Le temps est insolence. Les secondes sont assassines. Le vent crache du souffre, mes paupières clignent, à la fois craintives et déviant vers une mascarade de ciel blême.
Envieux fougueux d’aller m’abandonner dans cet onctueux parfum, savoureux nectar de mille plaisirs, jasmin de tous mes désirs. Envieux de plonger mon être au cœur de toutes les belles jouvencelles, elles qui dansent avec grâce érotique, sensualité onirique, elles qui dansent avec indolence dans l’insolence d’un paradis forfaitaire. Le dégradant piège à con malsain où l’éternité s’est masquée dans un bonheur virtualisé, accessible si l’on y paye le prix extrême.
Le temps est insolence.

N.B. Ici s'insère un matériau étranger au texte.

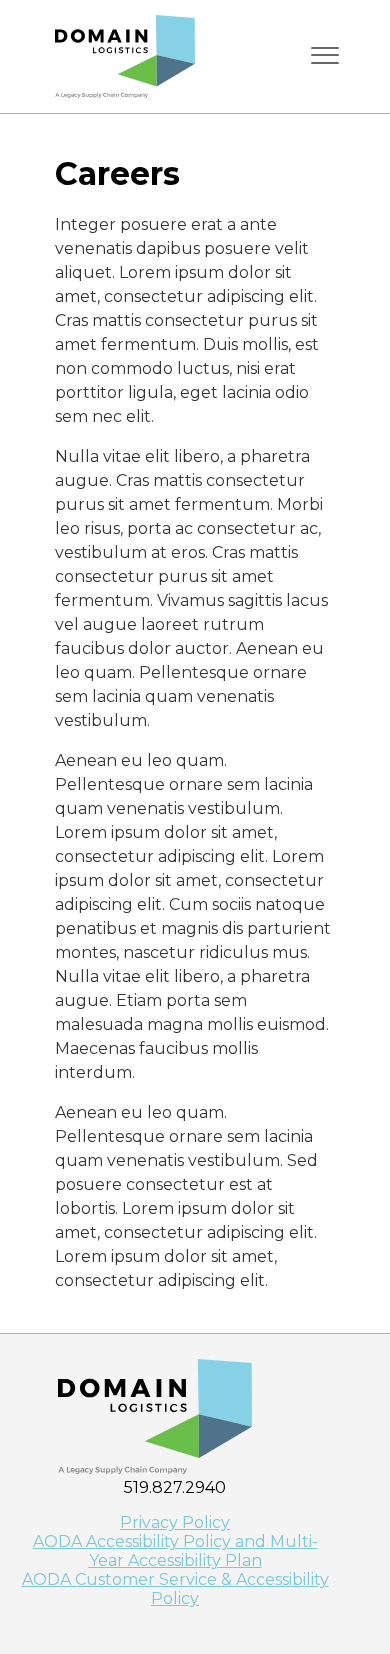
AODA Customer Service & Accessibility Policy (175, 1589)
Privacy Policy (175, 1522)
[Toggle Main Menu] (325, 55)
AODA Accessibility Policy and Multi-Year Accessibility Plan (175, 1551)
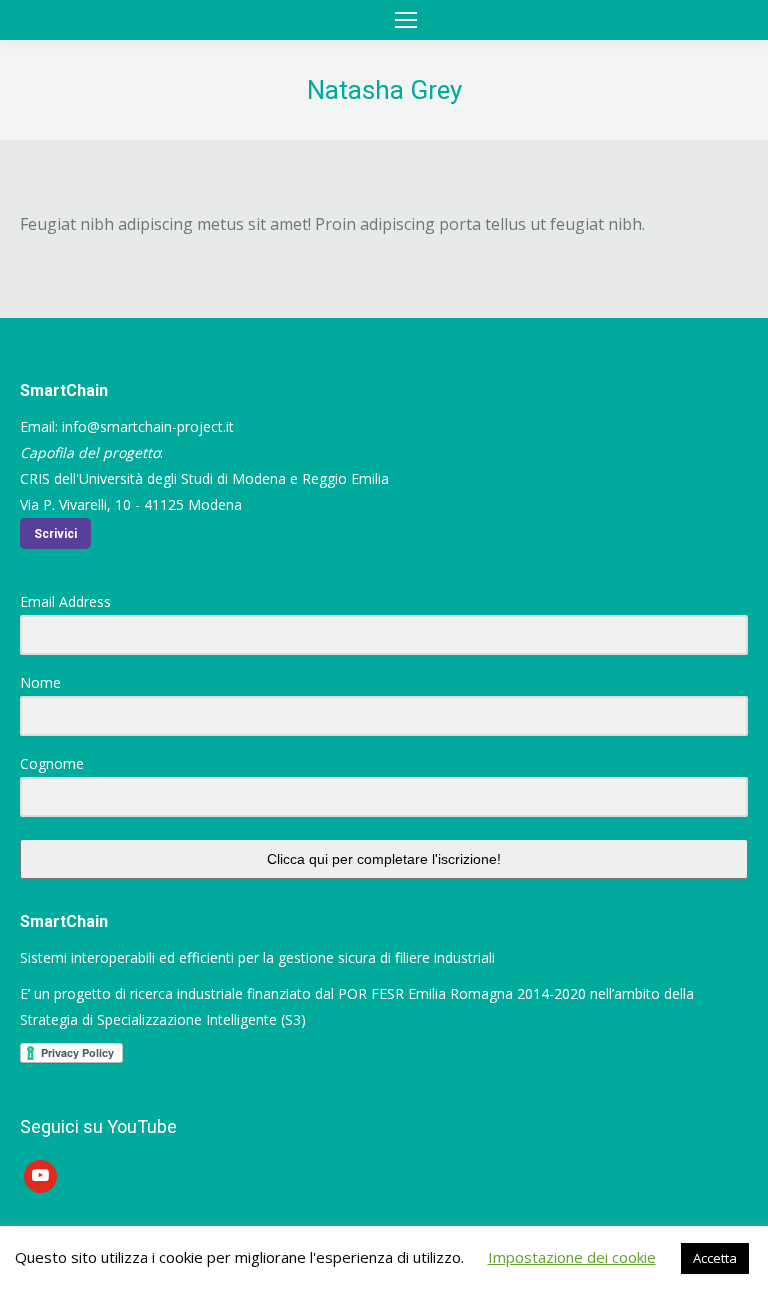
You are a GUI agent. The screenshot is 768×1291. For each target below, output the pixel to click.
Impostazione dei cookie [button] (572, 1257)
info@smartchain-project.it (148, 426)
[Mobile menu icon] (406, 20)
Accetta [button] (715, 1258)
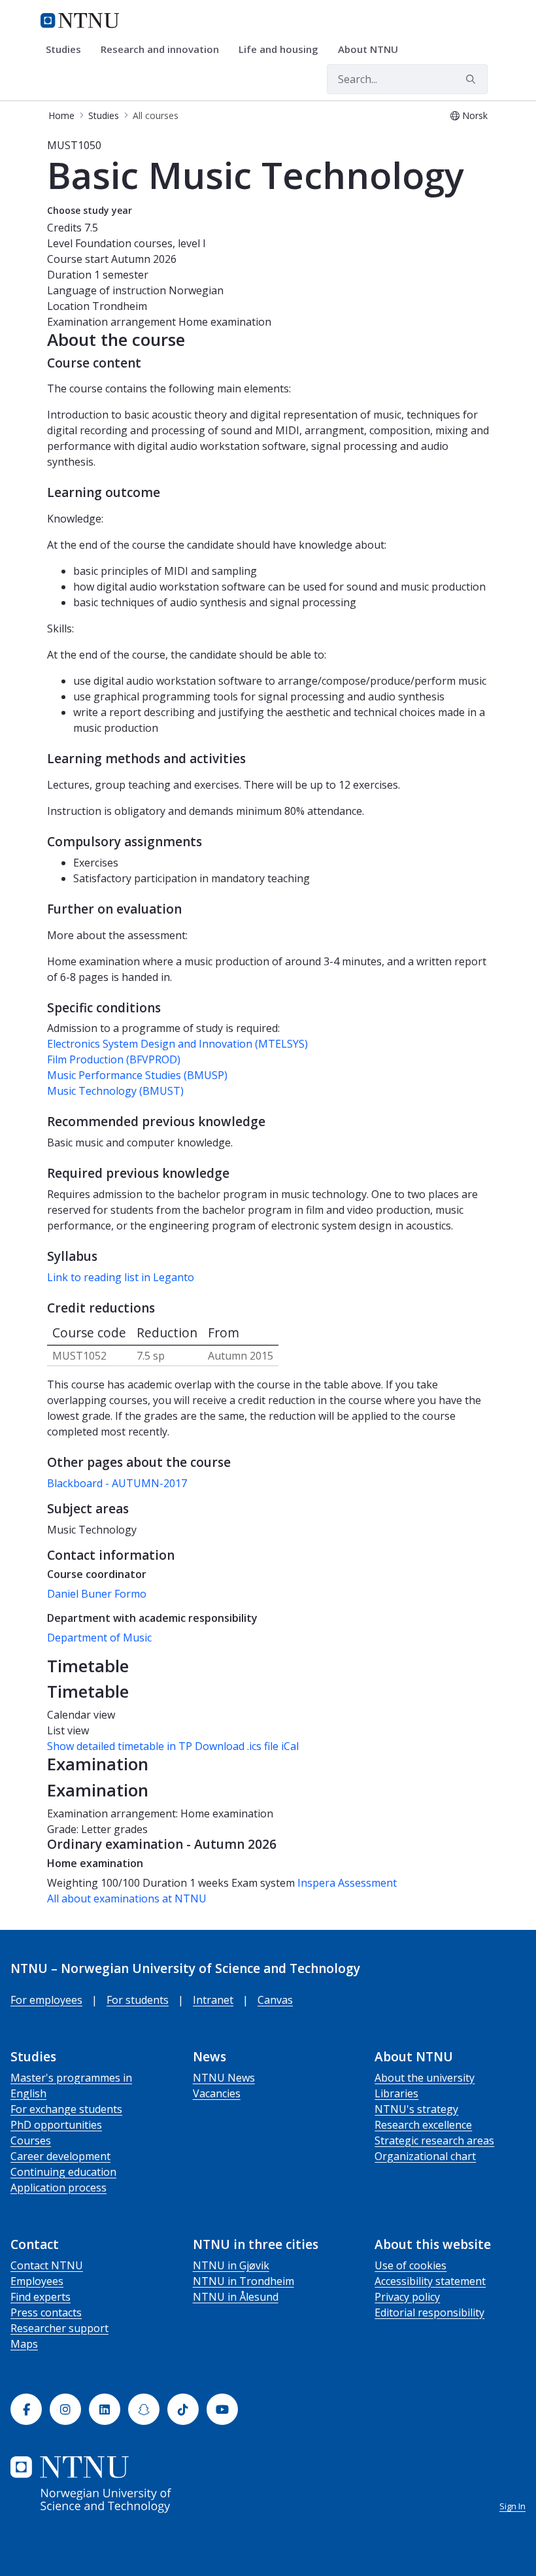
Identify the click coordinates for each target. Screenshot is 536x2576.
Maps (24, 2344)
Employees (36, 2281)
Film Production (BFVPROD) (113, 1059)
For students (138, 2000)
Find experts (40, 2297)
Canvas (275, 2000)
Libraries (396, 2093)
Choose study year (89, 210)
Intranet (213, 2000)
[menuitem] (68, 49)
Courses (30, 2140)
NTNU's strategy (416, 2109)
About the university (425, 2077)
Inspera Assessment (347, 1883)
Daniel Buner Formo (96, 1594)
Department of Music (99, 1637)
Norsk (475, 115)
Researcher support (59, 2328)
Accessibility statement (430, 2281)
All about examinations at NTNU (127, 1898)
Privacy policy (407, 2297)
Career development (60, 2156)
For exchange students (66, 2109)
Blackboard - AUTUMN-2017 (117, 1483)
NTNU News (224, 2077)
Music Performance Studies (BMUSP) (137, 1075)
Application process (58, 2187)
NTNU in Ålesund (235, 2297)
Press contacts (46, 2312)
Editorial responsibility (429, 2312)
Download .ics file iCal (247, 1746)
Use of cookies (410, 2265)
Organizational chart (425, 2156)
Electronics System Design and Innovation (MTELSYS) (177, 1044)
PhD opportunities (56, 2125)
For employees (46, 2000)
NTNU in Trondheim (243, 2281)
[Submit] (472, 79)
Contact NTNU (46, 2265)
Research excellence (423, 2125)
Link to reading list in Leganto (120, 1277)
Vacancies (217, 2093)
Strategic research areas (434, 2140)
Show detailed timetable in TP (119, 1746)
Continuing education (63, 2172)
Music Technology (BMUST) (115, 1091)
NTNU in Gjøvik (231, 2265)
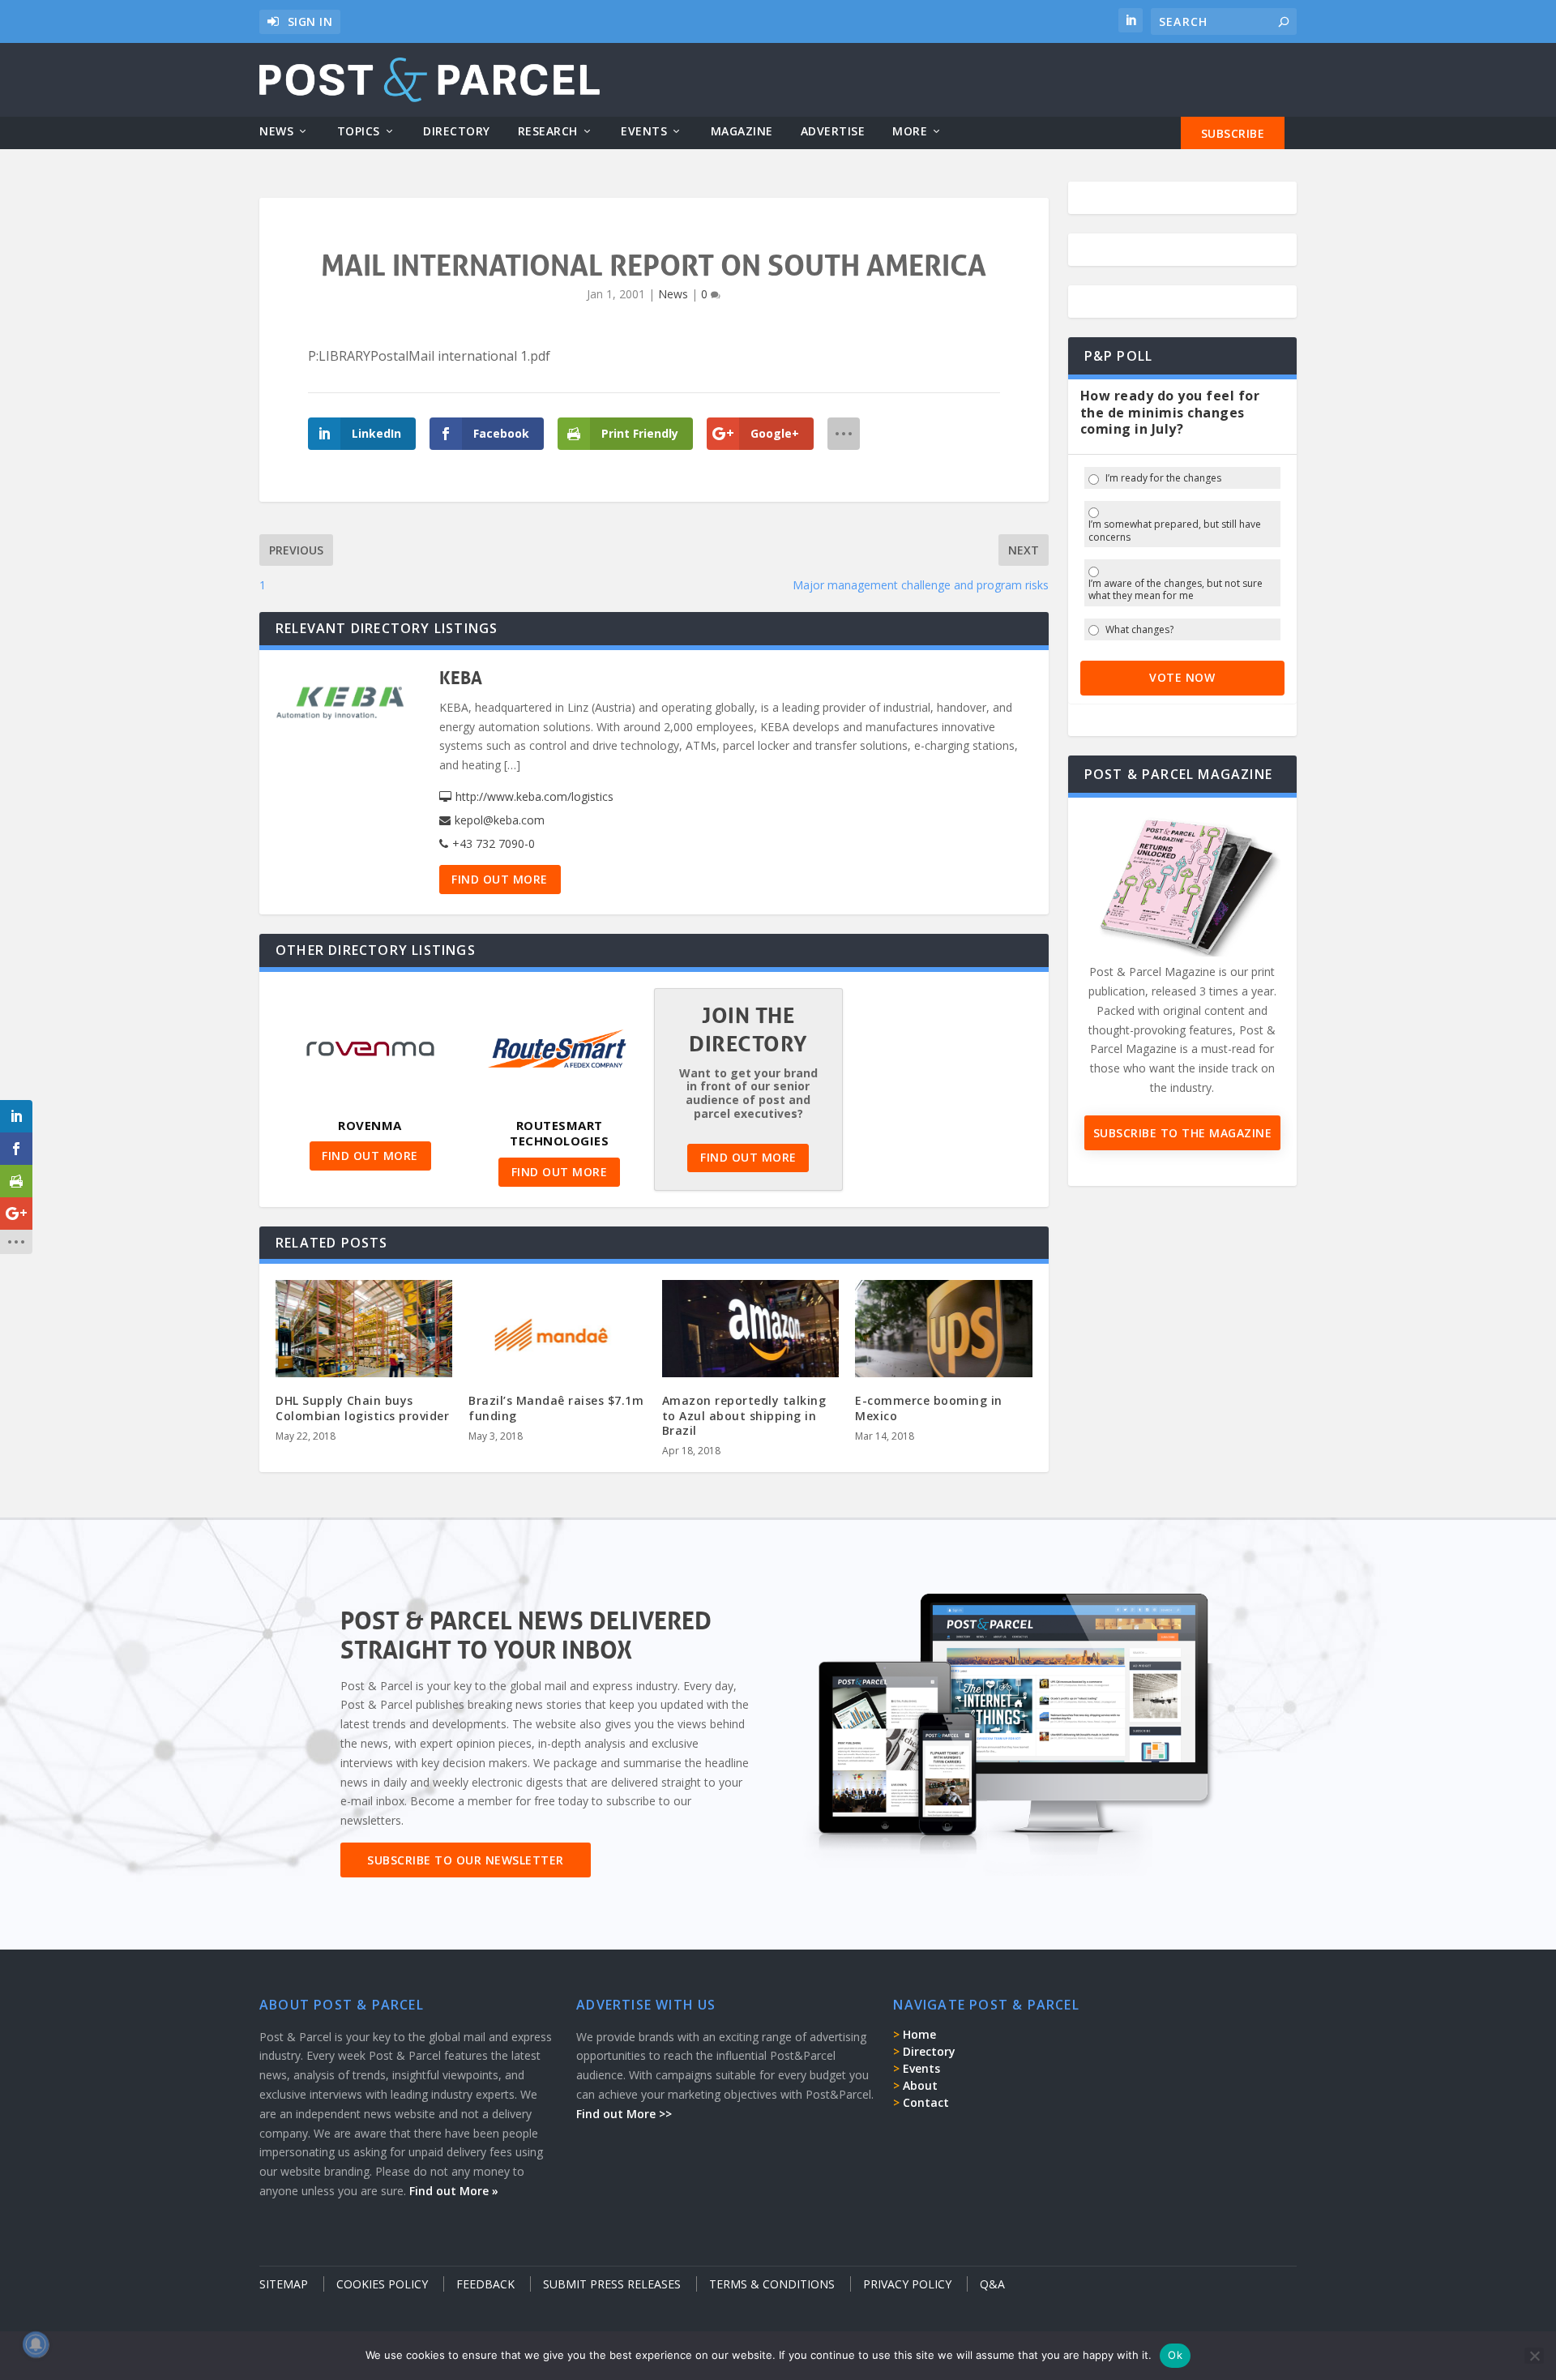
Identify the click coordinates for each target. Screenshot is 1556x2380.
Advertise (833, 132)
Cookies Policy (382, 2284)
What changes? (1139, 629)
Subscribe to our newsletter (465, 1860)
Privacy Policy (907, 2284)
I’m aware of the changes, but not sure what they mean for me (1175, 589)
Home (919, 2034)
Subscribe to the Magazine (1182, 1133)
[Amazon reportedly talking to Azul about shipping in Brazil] (750, 1333)
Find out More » (453, 2190)
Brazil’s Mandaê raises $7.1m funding (555, 1408)
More (909, 132)
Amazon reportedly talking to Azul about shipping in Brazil (744, 1415)
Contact (926, 2102)
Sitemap (283, 2284)
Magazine (742, 132)
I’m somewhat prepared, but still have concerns (1174, 530)
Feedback (485, 2284)
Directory (456, 132)
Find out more (499, 879)
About (920, 2085)
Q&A (992, 2284)
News (276, 132)
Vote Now (1182, 677)
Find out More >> (624, 2113)
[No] (1534, 2356)
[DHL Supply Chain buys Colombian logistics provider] (364, 1333)
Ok (1175, 2354)
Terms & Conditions (772, 2284)
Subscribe (1233, 133)
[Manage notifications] (36, 2344)
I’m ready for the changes (1163, 478)
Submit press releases (612, 2284)
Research (548, 132)
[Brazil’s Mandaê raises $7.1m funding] (556, 1333)
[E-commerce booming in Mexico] (943, 1333)
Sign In (310, 21)
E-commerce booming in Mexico (928, 1408)
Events (644, 132)
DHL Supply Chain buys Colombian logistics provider (362, 1408)
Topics (358, 132)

Les miroirs sont faux-semblants. Ici-bas.
Le brasier des enfers me crache ses glaires, je traverse la fournaise encore et encore, seul, sans être avec elles. Seul, sans avoir pu goûter à leurs faveurs. Sans avoir pu sentir leurs odeurs.
Les nuages rougeâtres valsent, ils dansent et se cadencent avec irrévérence. Notre horizon s’enflamme de rage, il s’enflamme de sang et s’héroïne d’excès.
Je fixe, mélancoliquement rêveur, leurs cieux à elles.
Si les voix d’un ciel nous semblent impénétrables, c’est ensemble, solidaires et unis, ensemble fraternellement, que nous parviendrons à ouvrir une voie, une éclaircie au bout des Ténèbres.